The origin of hot pot can be traced back to the early Qing (1644-1911) dynasties, It was a popular dining style at that time among port workers at the Chaotianmen Port on the Jialing River, Chongqing.
In the beginning, the peddlers who worked on the wharf at the time would buy beef tripe, clean and boil it, and then cut beef liver and stomach into small pieces, and place it all into a clay stove. The stove used an iron basin to divide the stove into different sections that separated ingredients with different taste. When the spicy and salty soup boiled, the laborers would begin to eat, each person choosing their own food and own area divided in the stove, so they only eat and pay for what they put in that division, which is cheaper. It was not until the 23rd year of the Republic of China that a small restaurant in Chongqing turned the hot pot into a high-grade dish.

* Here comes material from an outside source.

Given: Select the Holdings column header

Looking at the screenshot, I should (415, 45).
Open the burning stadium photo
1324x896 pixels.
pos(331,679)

After years of continuous development, the Hot Pot today is much more refined. Although offal still remains as classic hot pot ingredients, high quality meats and seafood ingredients are also common on the menu. The modern hot pot has been shape into a progressive meal that starts with sliced meat, offal, and seafood followed by vegetables and ends with noodles.

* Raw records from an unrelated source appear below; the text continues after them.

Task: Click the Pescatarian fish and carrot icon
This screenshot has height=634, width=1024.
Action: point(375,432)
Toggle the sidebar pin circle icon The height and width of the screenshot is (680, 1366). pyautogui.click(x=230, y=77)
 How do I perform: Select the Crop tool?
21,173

The hot pot, with its distinctive flavor, has gradually become the favorite cuisine of local people. Hot pot can be categorized into three types, soup pot, spicy hot pot, and double-flavor hot pot. The soup base is famous for a variety of raw materials and uniquely spicy taste.

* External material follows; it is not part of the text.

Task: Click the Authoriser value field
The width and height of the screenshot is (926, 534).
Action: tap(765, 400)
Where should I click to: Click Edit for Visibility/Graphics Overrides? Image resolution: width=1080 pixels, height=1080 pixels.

Beef tallow, which reduces the taste of chili and Sichuan pepper, is a secret condiment for hot pot. Bean sauce and fermented beans thicken the soup, and minced ginger diversifies the pungency. More importantly are the skills of the chef, who keeps stir-frying the raw materials when making the soup base, making the aromatic and spicy substances ooze into the oil and give off a distinct fragrance.
Besides the secret embodied in the soup base, the tantalizing taste of hot pot is also attributed to local people’s magical treatment of ingredients, which seem to include all edible things from poultry to seafood, mushrooms, pork, mutton, beef, and various types of vegetables.
The dipping sauces are made of sesame oil, oyster sauce, vegetable cooking oil, mashed garlic, and egg whites. Guests usually boil the ingredients in the soup base and then dip them into the sauces which not only give them different flavors, but also help diners produce saliva and reduce heat from the spice.
Consuming hotpot is a communal affair, so people usually gather around the pot while socializing and adding the ingredients into it.
Sichuan hot pot is not only a local delicacy, but also represents the food culture. When eating the hot pot, families and friends gather together and surround by the steaming hot pot, talking with each other, which is warm and harmonious. It is the perfect food choice for the traditional Chinese culture of reunion.
Although the dish is consumed throughout the year, it is most popular during winter because it warms the body and improves circulation.